Cyprus will test Greek-Turkish relations, building bridges to Russia
The Cyprus problem is a key litmus test for Greek-Turkish relations, Prime Minister Alexis Tsipras said in Nicosia on Monday on his first state just eight days after his sweeping election victory.
The charismatic leader of the anti-austerity Syriza leftist party also said that the Greek world needs to regain its international credibility by maintaining strong ties with European partners and, perhaps, contributing to building new bridges between the EU and Russia.
Tsipras rejected the notion of direct aid from Moscow, saying instead that “we are in substantial negotiations with our partners in Europe and our lenders.
We have obligations towards them,” he added in an obvious effort to appease growing concerns among western European economies that Greece may default on its debts and head out of the eurozone, known as a “Grexit”.
But he also voiced a tough stance on eastern neighbour Turkey that is challenging the maritime territory of Cyprus and has set its sights on offshore oil and gas resources in the eastern Mediterranean. Tsipras said that the ventures of the Turkish survey vessel Barbaros within the Cyprus Exclusive Economic Zone “is a clear violation if international law and undermines the (peace) talks that must resume.”
The Greek Prime Minister said there is a need to resume “a substantial dialogue that will lead to a substantial conclusion, once the problem with the Cyprus Republic’s EEZ is resolved,” adding that the hydrocarbon resources will be to the benefit of all the island’ inhabitants.
Host President Nicos Anastasiades said that the Greece reiterated its commitment to Cyprus and that through “an open and honest dialogue, we emphasized that the strategic aim is the solution of the Cyprus problem the soonest possible, based on fundamental principles.”
Anastasiades added that between Turkey and Greece Cyprus.
Tsipras, too, emphasised the high level of the relations pass through cooperation between the two governments and said that the sustainable solution to the Cyprus problem is a litmus test for GrecoTurkish relations, but also for the troubled region.
“For the new Greek government the effort for a fair solution of the Cyprus issue is a priority and we will support this effort,” Tsipras noted. “I hope the new beginning of the new Greek government will be combined with the need of Hellenism to gain a voice and power to reclaim its rights,” he added.
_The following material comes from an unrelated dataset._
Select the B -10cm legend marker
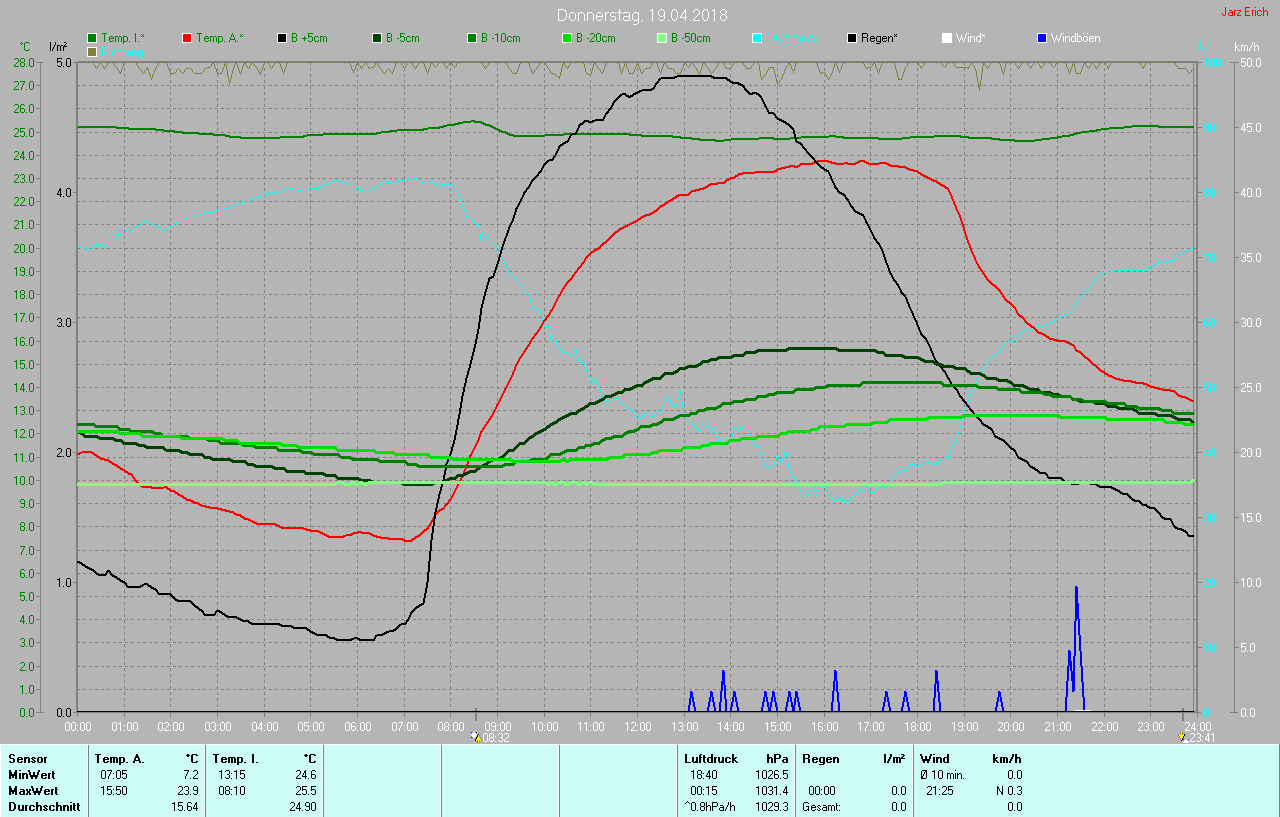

Looking further north, Tsipras said he discussed with President Anastasiades the need for a coordinated stance for a “bridge of peace and cooperation between Europe and Russia.” He also ruled out his country leaving the euro, saying anyone who believed small euro zone states like Greece and Cyprus were not essential in the bloc would be disproven.
Tsipras repeated previous statements that the unified body of the Troika of international lenders (EU, ECB, IMF) and their inspectors who review the economic adjustment programmes in bailed out countries, needs to be replaced with direct reviews by European bodies, a suggestion that European Commission head Jean Claude Juncker also hinted to over the weekend.
Tsipras, who will head off to meet other EU heads of state throughout this week, as his lieutenants also hold strategic talks with their counterparts in other European capitals, driving home the concept that the austeritydriven bailout programmes have failed and that states should turn to growth-driven strategies that will boost output, employment and household revenues.
He concluded his Cyprus visit with briefings by party leaders and civil society groups, the Archbishop and Cyprus and an address to parliament late on Monday, prior to an official banquet. On Tuesday, he visited the Greek armed forces brigade on the island (ELDYK) and embarked on his next stop on a visit to Italy to meet with Prime Minister Mateo Renzi, a young centre-left leader thought to be among those most sympathetic to calls for leniency on Greek debt repayment.